Over the past four weeks my stomach has waged a relentless war against me. Everything I eat has made me sick. Every run I went on suffered from it. Every training decision I made was marred by the fact that I couldn’t fuel properly.
And now, as the problems seem to be receding, I’m having to make some difficult decisions about the marathon I’m supposed to be running in less than a month. The likelihood is that now I can’t. I won’t be able to get in my long runs. I don’t have enough energy to do so with a very limited diet either.
I’m losing the war.
When my gallbladder was removed in emergency surgery, I was told, repeatedly, that my diet had to change. I HAD to cut out certain foods and drinks. There was no way around it.
But over a seven-month period, my bad habits creeped back into what was once a very clean diet.
Those bad habits include an very dependent relationship on Diet Coke. And a love of the occasional cupcake. Then there’s a horrible habit of overeating.
Over summer, when I was working from home more, my diet became worse and worse. I was still running 100 miles a month, but I was also eating a lot of burrito bowls. Then I was drinking a lot of diet soda.
In July, I realized that I had packed on some pounds. My time for the Summer Breeze Half Marathon wasn’t bad at 2:19, but I was tired the entire run. It was definitely not my 2:16 half time from June. I was sluggish. But I also just wanted to stop running again, half way through 13.1 and give up.
By mid-August, I was having digestion issues that were causing to me call and cancel my runs with Sam and Jennie. The two had started running early in the morning three days a week. I could, maybe, get my stomach under control one day of the three to run with them.
My diet was all out of sorts.
I reverted to treadmill running where I had control over my situation a little better. By situation I meant that if I had to go to the bathroom immediately, I would be able to quickly. I know that’s TMI, but quick trips to the bathroom have become commonplace.
So two weeks ago, I did something drastic: I severely cut my diet.
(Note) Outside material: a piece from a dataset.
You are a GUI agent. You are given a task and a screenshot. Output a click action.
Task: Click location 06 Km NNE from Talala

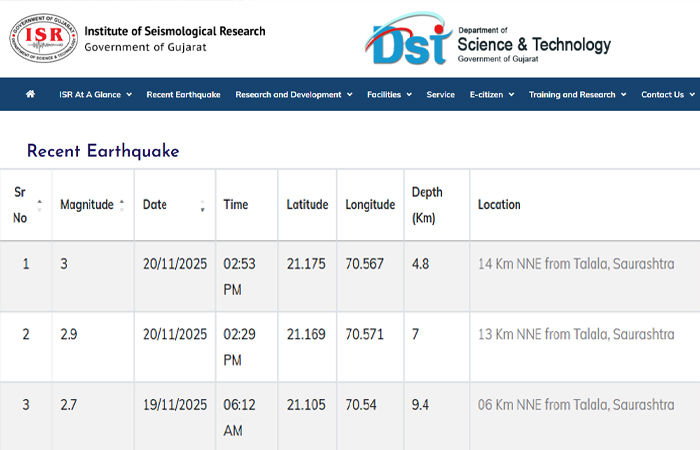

I removed nearly everything that was making me sick, or that I thought was, and added everything back one by one, slowly.
It meant that for about four days, all I ate was toast with an almond-butter spread from A Loving Spoon.
Seriously, two slices of wheat toast with a little almond butter (which is made locally in Mountain House with all-natural ingredients), was the only thing I could stomach for about three days.
In a week, I lost four pounds.
This past week, I started adding fruits (which were really, really hard on my stomach) back in moderation. Bananas first. Then apples. No peaches yet. My one experience with pineapples this week left me feeling a little queasy, so I won’t be trying that again for another couple weeks.
I’ve had chicken, but red-meat hasn’t been good to me either.
I’m also eating significantly less, cutting my portions by more than half.
So far, my stomach has felt A LOT better. I haven’t had as many issues with rushed bathroom trips (this is a good thing since school started back up and half of the women’s rooms in my building have been torn down). Yesterday, I finally got through a six-mile run without trouble.
It took two weeks. I know my stomach is nowhere near “healed.” I know I did a lot of damage to it with a summer of eating bad stuff.
And these weeks where it hurt more to run than it should have mean that I’m likely going to switch to the half marathon at for the Half Moon Bay International Marathon. I know I could probably slog (slow+jog) through 26.2 miles, but I’m starting to feel like it may not be worth it.
What would my motivation be if I knew I wouldn’t be at my top performing shape? Just to finish another one? To tell people I ran a marathon that weekend? It just doesn’t seem worth it.
Plus, I have two more half marathons the following weekends that I want to run. I don’t want to injure myself on Sept. 29 and NOT be able to run the other races, particularly the Rock ‘n’ Roll San Jose Half Marathon, which will be my “Grand Slam” Heavy Medal finish (and my last for this year).
Perspective is telling me there will be more marathons. Experience is telling me I’m not ready for this one.
All I know is I’m tired of looking like I did above, struggling, at the end of a race.
So instead of gunning for a PR in the full at Half Moon Bay, I’m going to work on getting through my next couple races while trying to work through these ongoing stomach issues. I feel like it’s going to be a hard-fought battle … which I’m hopefully now getting the upper hand in.